Could you return every line of the material that contains the word "Facebook"?

## RECORDS FOR THE TASK

──────

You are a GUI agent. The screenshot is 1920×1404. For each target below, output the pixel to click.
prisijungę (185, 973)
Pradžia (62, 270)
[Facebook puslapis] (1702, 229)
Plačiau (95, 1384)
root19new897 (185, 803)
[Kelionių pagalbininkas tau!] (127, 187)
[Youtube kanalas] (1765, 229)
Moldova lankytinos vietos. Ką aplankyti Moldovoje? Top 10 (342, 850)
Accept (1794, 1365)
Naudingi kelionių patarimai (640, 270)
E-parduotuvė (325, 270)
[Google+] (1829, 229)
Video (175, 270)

──────

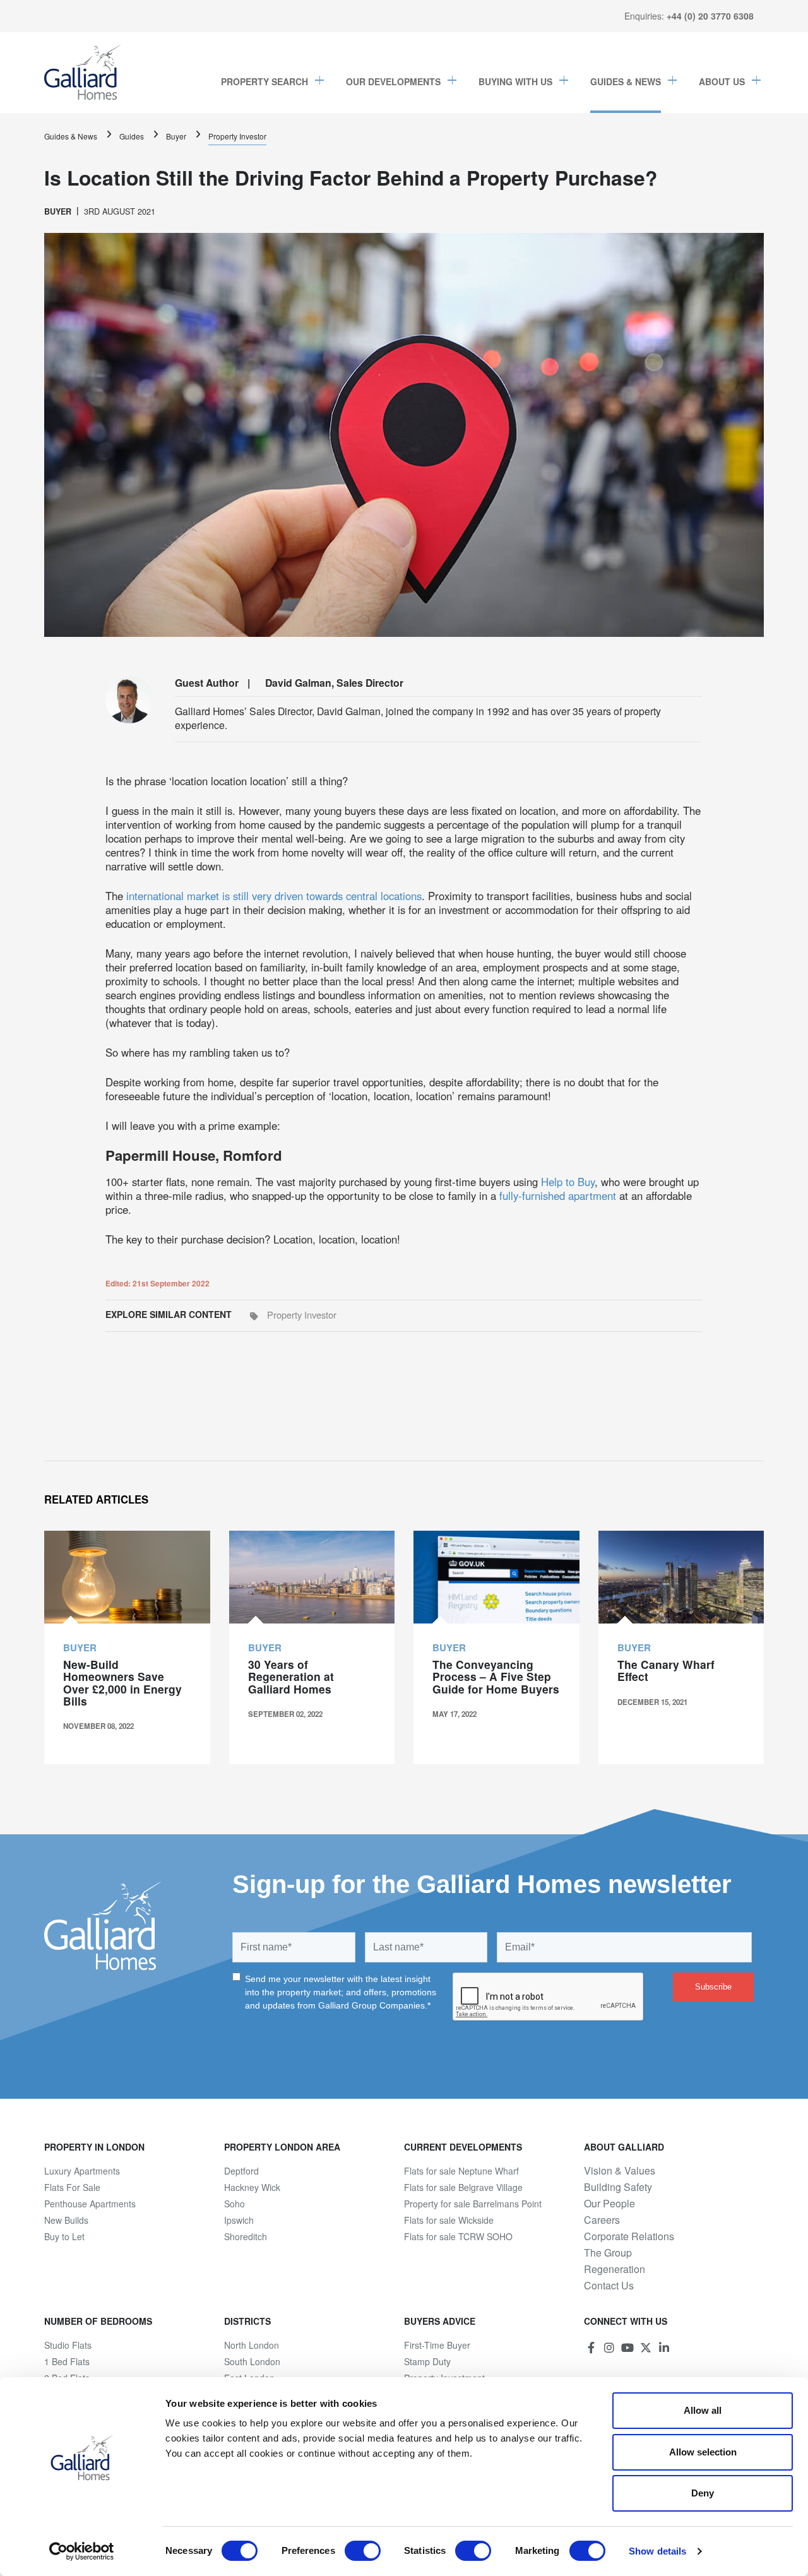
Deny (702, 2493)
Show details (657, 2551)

──────

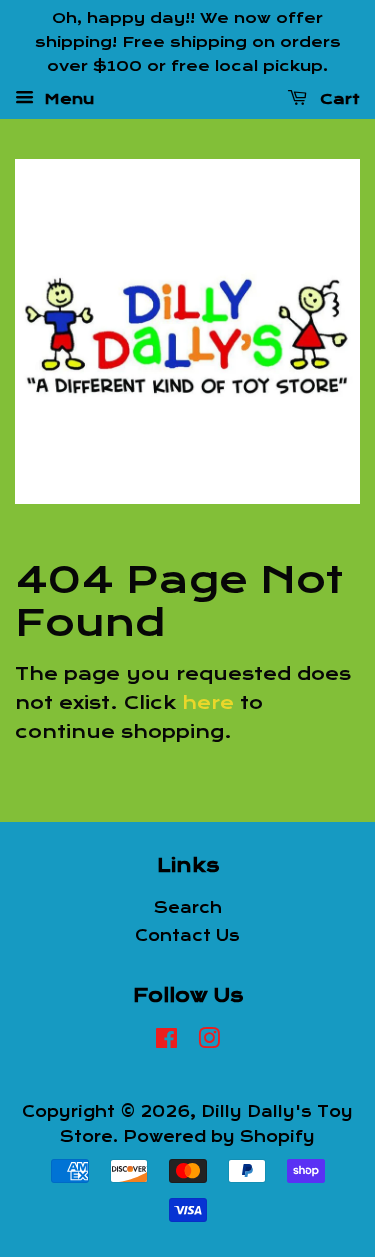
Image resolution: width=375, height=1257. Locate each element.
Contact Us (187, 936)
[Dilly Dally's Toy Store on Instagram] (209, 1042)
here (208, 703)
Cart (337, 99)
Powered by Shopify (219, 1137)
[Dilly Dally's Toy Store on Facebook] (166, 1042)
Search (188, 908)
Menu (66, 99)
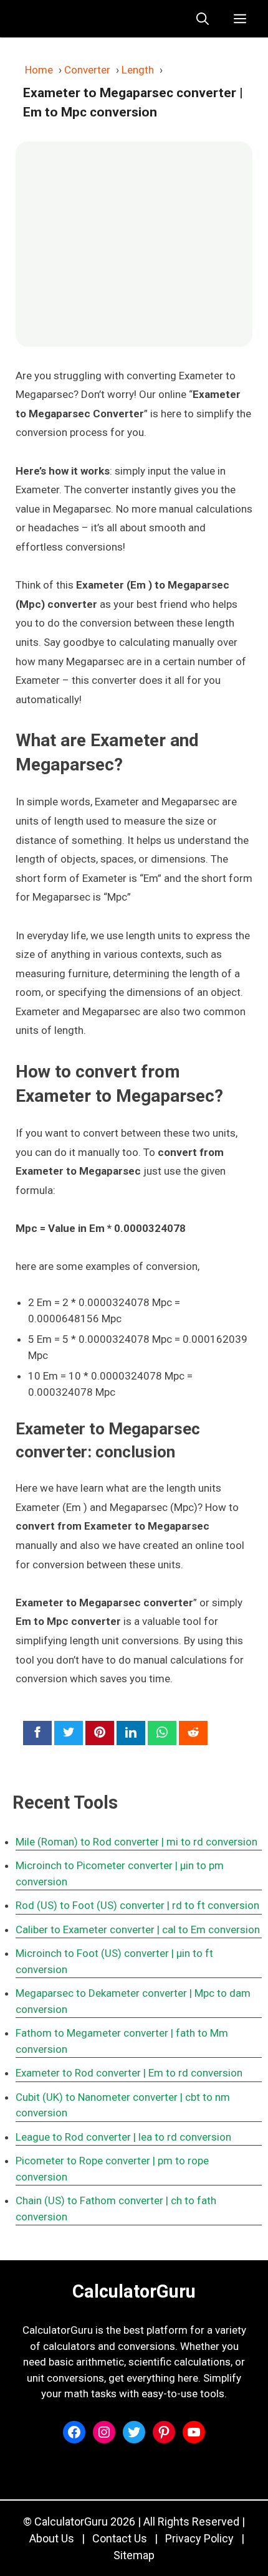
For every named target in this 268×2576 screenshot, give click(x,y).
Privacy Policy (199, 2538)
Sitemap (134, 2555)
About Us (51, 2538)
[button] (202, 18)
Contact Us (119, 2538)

──────

## YOUR SOLUTION
[Facebook puslapis] (1702, 229)
[Dilly Dally's Toy Store on Facebook] (166, 1042)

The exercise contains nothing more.